> _YOUR ASSIGNMENT_: Each entry should be quoted word for word, including every mark of punctuation.

--- DATA SHOWN ---

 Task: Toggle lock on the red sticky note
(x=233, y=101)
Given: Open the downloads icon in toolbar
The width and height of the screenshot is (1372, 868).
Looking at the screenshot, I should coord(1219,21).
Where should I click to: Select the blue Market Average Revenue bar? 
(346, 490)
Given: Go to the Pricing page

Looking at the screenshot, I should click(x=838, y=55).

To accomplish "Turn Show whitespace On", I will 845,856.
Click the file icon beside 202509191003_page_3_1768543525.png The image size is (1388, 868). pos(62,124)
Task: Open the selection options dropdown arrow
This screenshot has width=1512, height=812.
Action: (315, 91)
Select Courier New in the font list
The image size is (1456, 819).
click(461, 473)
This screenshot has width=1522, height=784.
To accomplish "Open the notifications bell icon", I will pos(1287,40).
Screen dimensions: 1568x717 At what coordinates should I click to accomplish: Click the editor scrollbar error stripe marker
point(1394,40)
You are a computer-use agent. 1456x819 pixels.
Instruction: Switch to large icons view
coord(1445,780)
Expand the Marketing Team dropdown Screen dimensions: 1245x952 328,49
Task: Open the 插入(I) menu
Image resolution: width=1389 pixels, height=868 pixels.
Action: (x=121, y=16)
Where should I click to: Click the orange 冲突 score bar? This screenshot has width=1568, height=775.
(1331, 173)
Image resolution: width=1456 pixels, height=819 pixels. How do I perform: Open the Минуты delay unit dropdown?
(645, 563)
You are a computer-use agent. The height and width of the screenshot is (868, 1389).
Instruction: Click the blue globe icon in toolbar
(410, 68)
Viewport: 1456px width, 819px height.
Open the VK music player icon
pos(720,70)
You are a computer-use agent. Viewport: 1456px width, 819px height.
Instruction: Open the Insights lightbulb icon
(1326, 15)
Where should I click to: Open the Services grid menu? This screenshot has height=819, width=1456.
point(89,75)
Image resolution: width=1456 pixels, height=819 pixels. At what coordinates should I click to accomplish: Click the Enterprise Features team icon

---

> _RESPONSE TO THIS TASK_:
 Task: Toggle lock on the red sticky note
(x=233, y=101)
Given: Open the downloads icon in toolbar
The width and height of the screenshot is (1372, 868).
Looking at the screenshot, I should coord(1219,21).
Where should I click to: Select the blue Market Average Revenue bar? 
(346, 490)
Given: Go to the Pricing page

Looking at the screenshot, I should click(x=838, y=55).

To accomplish "Turn Show whitespace On", I will 845,856.
Click the file icon beside 202509191003_page_3_1768543525.png The image size is (1388, 868). pos(62,124)
Task: Open the selection options dropdown arrow
This screenshot has width=1512, height=812.
Action: (315, 91)
Select Courier New in the font list
The image size is (1456, 819).
click(461, 473)
This screenshot has width=1522, height=784.
To accomplish "Open the notifications bell icon", I will pos(1287,40).
Screen dimensions: 1568x717 At what coordinates should I click to accomplish: Click the editor scrollbar error stripe marker
point(1394,40)
You are a computer-use agent. 1456x819 pixels.
Instruction: Switch to large icons view
coord(1445,780)
Expand the Marketing Team dropdown Screen dimensions: 1245x952 328,49
Task: Open the 插入(I) menu
Image resolution: width=1389 pixels, height=868 pixels.
Action: (x=121, y=16)
Where should I click to: Click the orange 冲突 score bar? This screenshot has width=1568, height=775.
(1331, 173)
Image resolution: width=1456 pixels, height=819 pixels. How do I perform: Open the Минуты delay unit dropdown?
(645, 563)
You are a computer-use agent. The height and width of the screenshot is (868, 1389).
Instruction: Click the blue globe icon in toolbar
(410, 68)
Viewport: 1456px width, 819px height.
Open the VK music player icon
pos(720,70)
You are a computer-use agent. Viewport: 1456px width, 819px height.
Instruction: Open the Insights lightbulb icon
(1326, 15)
Where should I click to: Open the Services grid menu? This screenshot has height=819, width=1456.
point(89,75)
Image resolution: width=1456 pixels, height=819 pixels. At what coordinates should I click to accomplish: Click the Enterprise Features team icon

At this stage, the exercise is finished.